The challenge of getting your child to apologize is real! Not only apologize but to feel it at a heart level. There are a few steps I walk my children through to help them to make a genuine apology and a behavior change.
Step 1: Ask them to apologize if they don’t freely do it on their own. This is the beginning of behavior change but some kids need prompting. Even if someone gets hurt and they didn’t do it, I encourage my children to say sorry and help them feel better. It shows that you care and that you have empathy for others.
Step 2: Help your child to understand the impact of their behavior has on others. Explain how behaviors hurt others and ask, “How would you feel if someone did that to you?” If the person they hurt is available I have them express their feelings. This can make a huge impact when it comes from the person who was hurt.

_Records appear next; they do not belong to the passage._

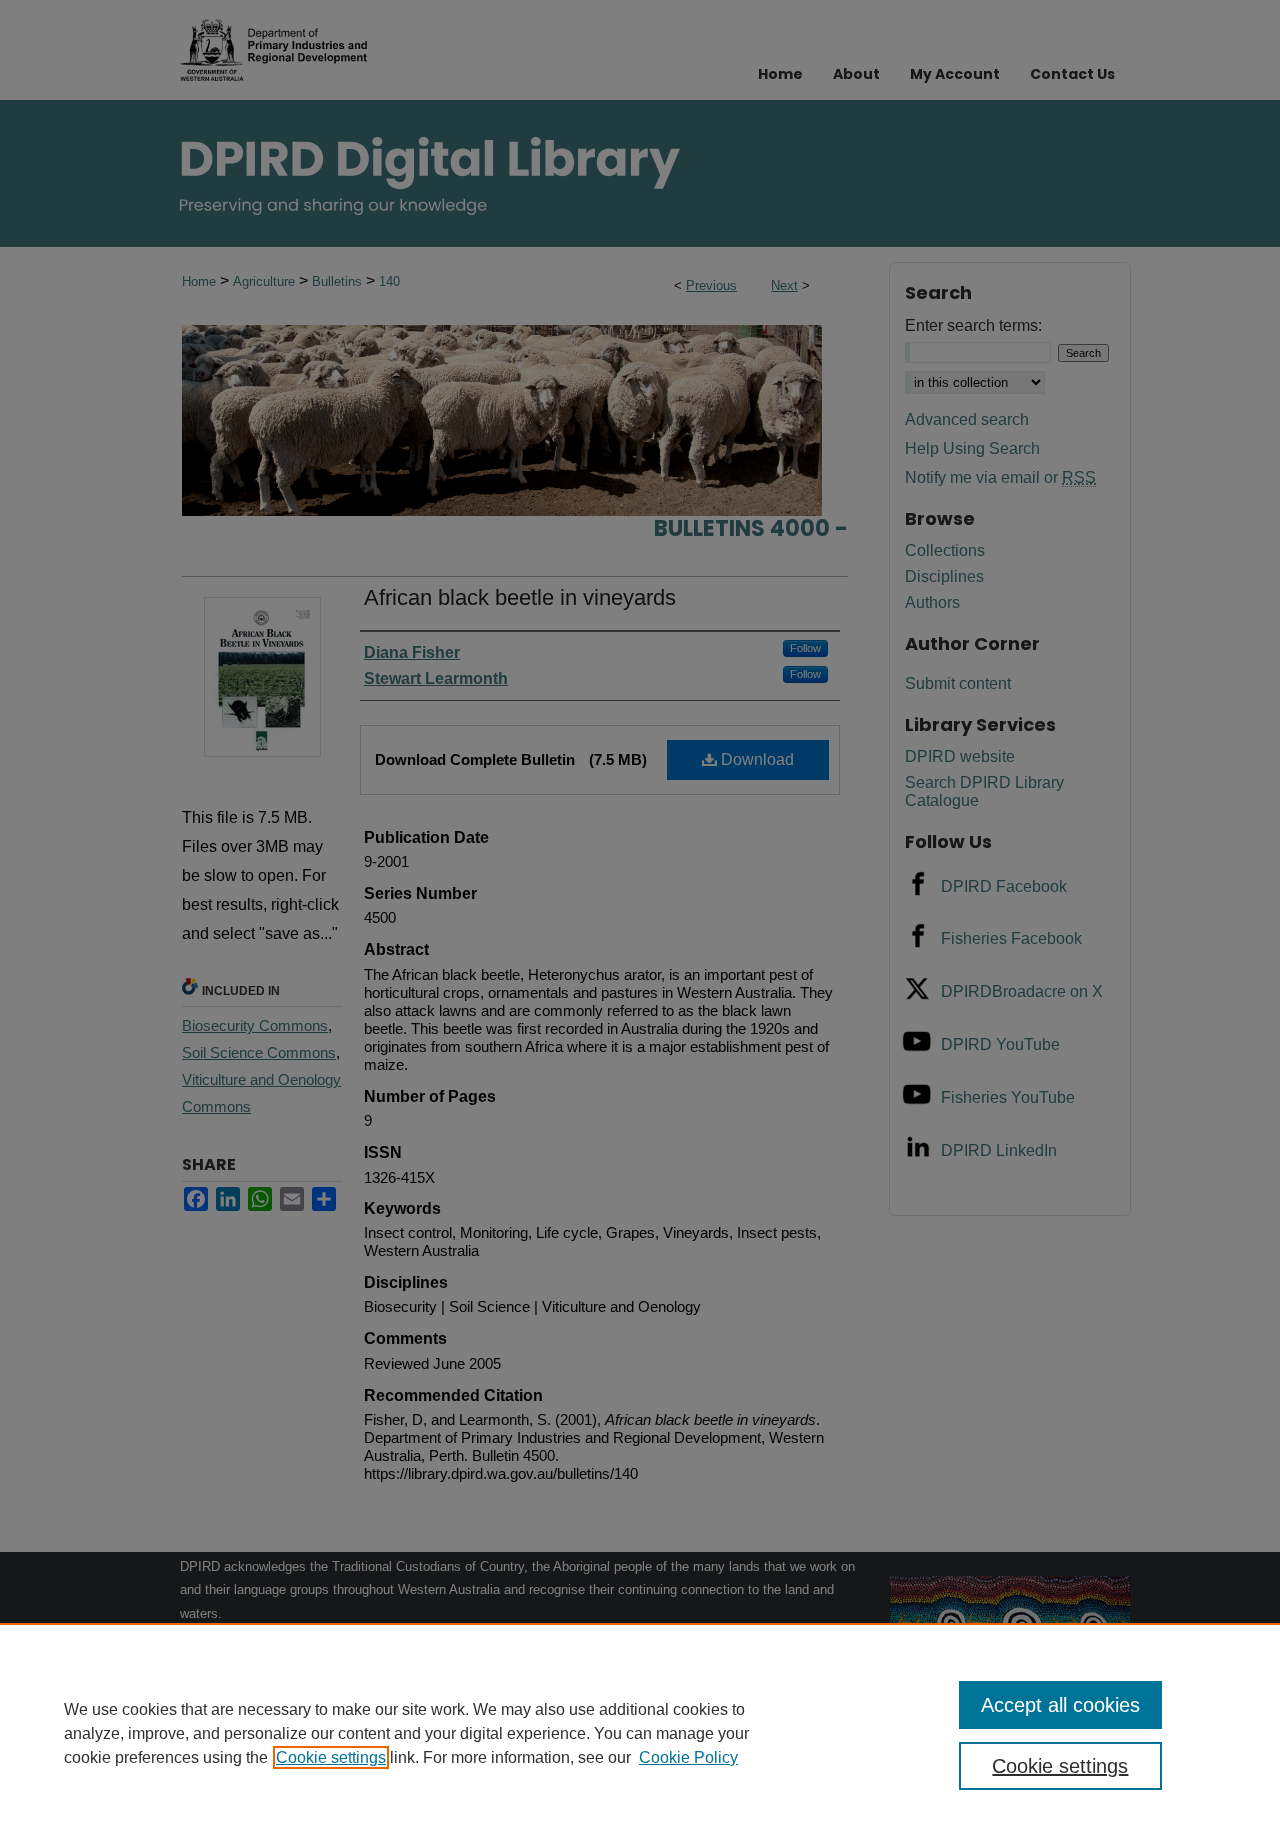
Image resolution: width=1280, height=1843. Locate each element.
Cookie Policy (688, 1757)
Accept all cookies (1060, 1705)
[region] (640, 1733)
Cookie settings (331, 1757)
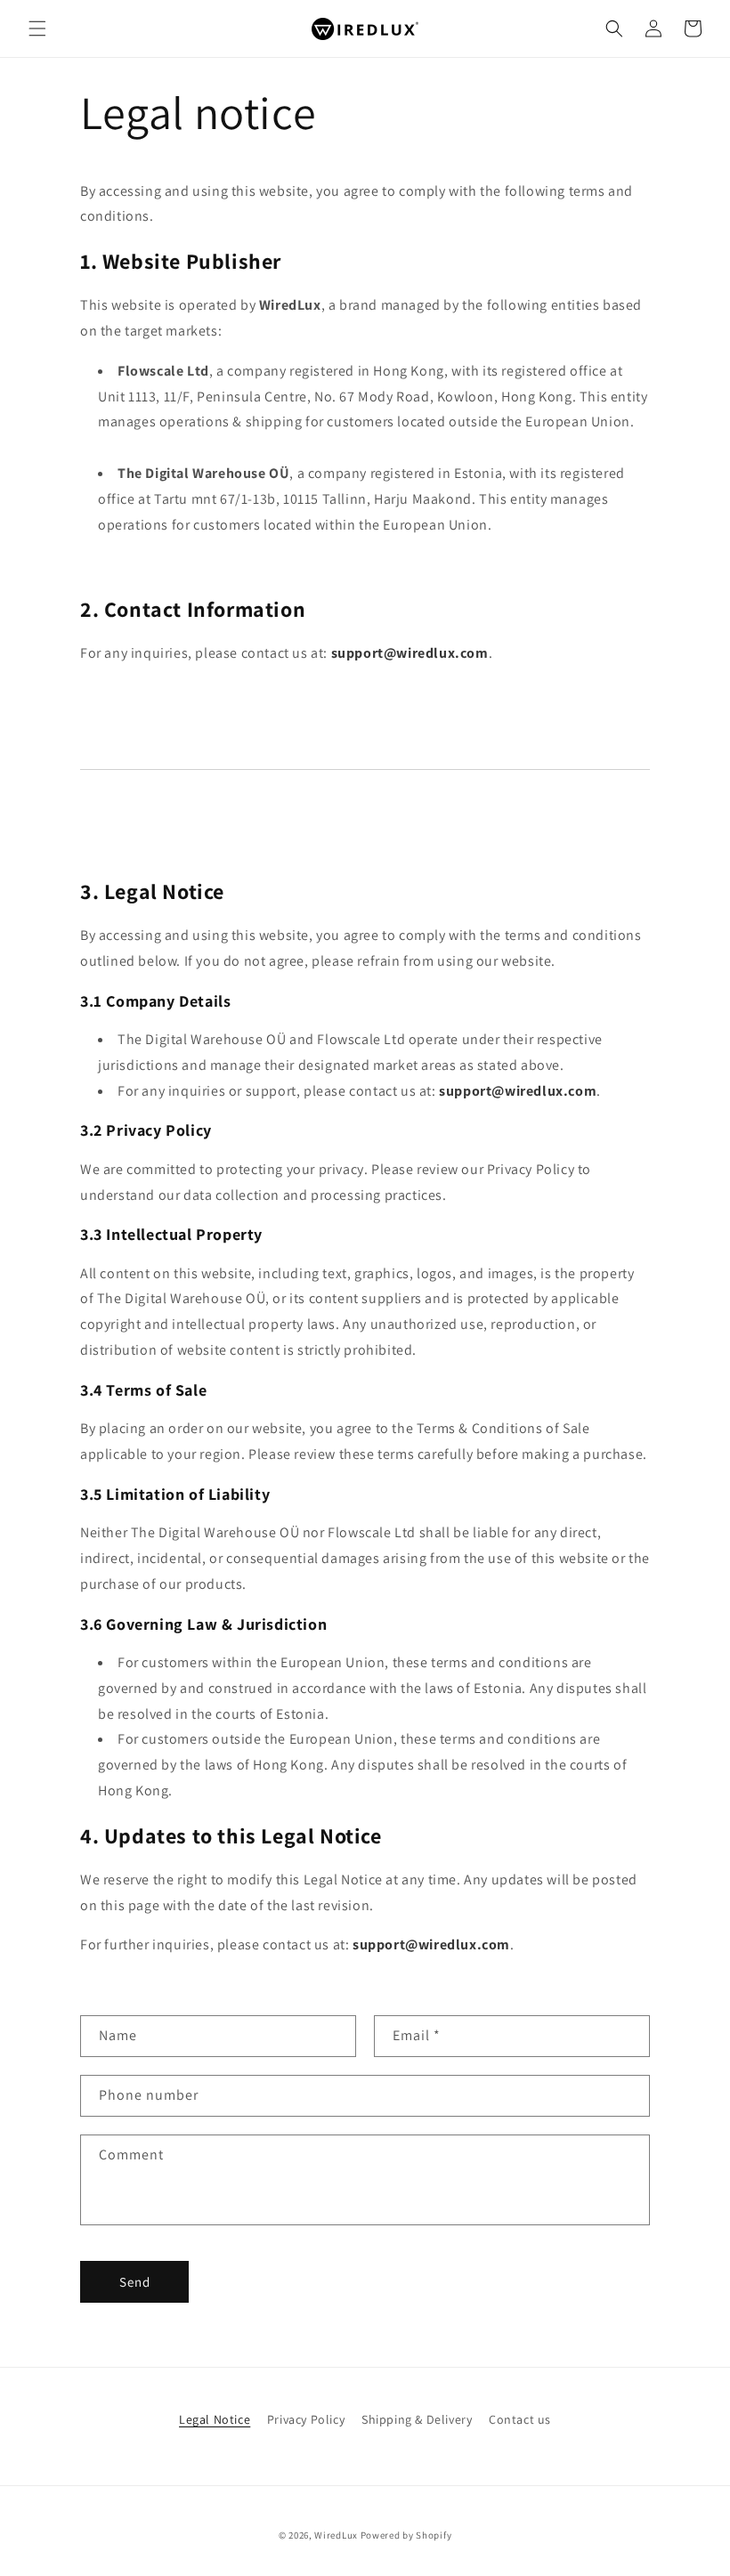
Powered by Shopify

Step 3: Find a replacement action that is appropriate. I ask my child what they feel would have been a better choice. Role-playing the expected positive behavior can make an impact as well. I oftentimes talk about consequences from school or the law, with my older children. For example, if my child punched someone, I explain that it’s assault and if it was in school you would be suspended from school. The police can arrest people for assault. It would go on your record and remain with you for the rest of your lives. Every time you apply for a job or rent a house a background check is made and your future employee would see you have an assault charge. I want my child to understand the impact their actions can make on their lives and their future.
Sometimes repetition of this process for the same actions may need to be made until they understand. Empathy for others should be a big goal in order to make a behavior change. The younger a child understands this process the easier it will be when they are older. Enjoy this stage! Soon they will be thanking you for all of your interventions. Love those kids!